§ What you are asked to do:
Where the line with "You are a computer-use" appears below, start writing out lines exactly, and finish with the line with "Instruction: Tap the Credit Risk Medium field", which is included; write out nothing else.

§ Source data:
□ □ □ □ □

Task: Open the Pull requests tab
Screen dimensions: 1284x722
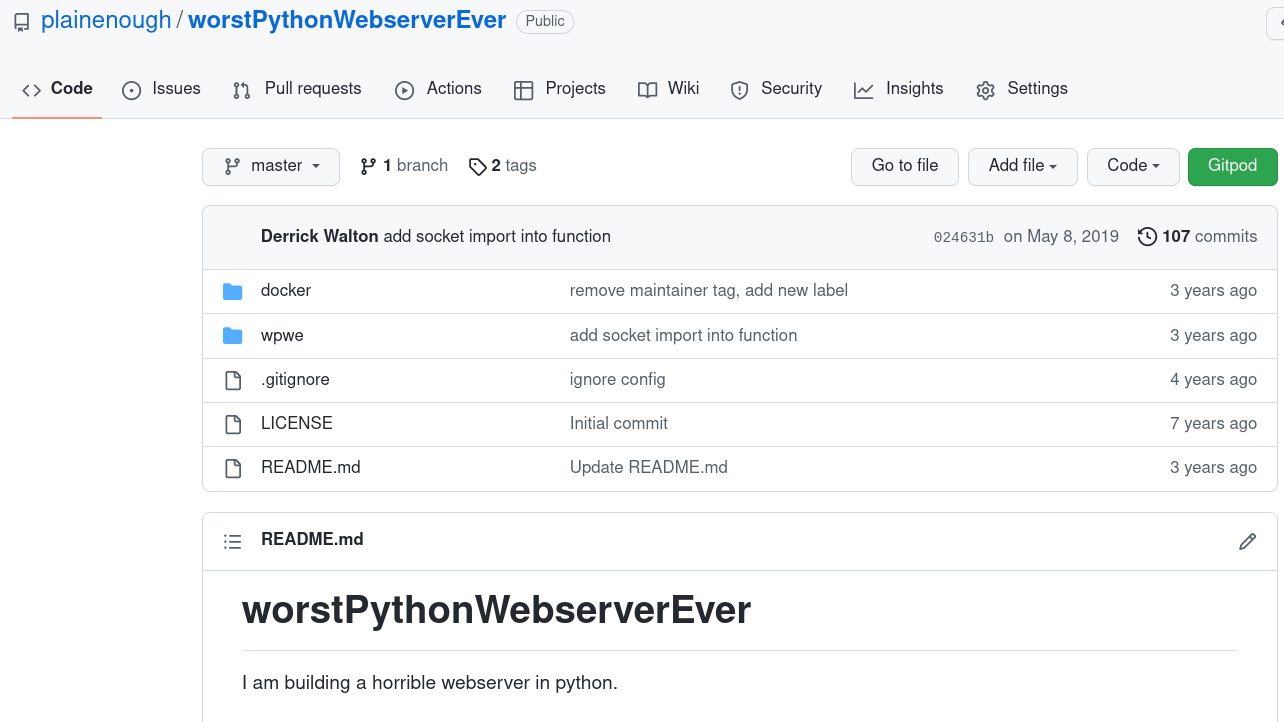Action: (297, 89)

□ □ □ □ □

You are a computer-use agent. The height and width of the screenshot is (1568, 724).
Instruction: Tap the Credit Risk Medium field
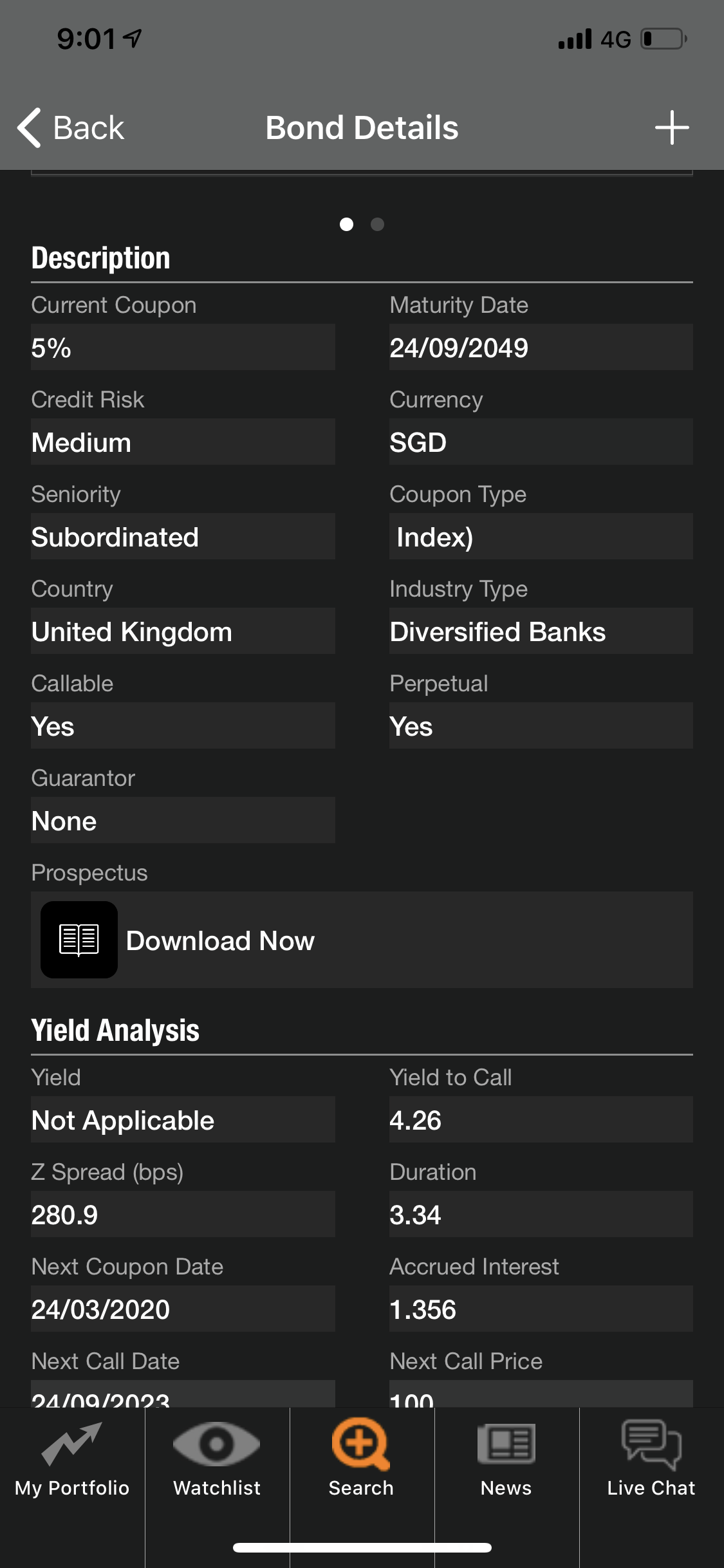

□ □ □ □ □

§ Result for this task:
You are a computer-use agent. The height and width of the screenshot is (1568, 724).
Instruction: Tap the Credit Risk Medium field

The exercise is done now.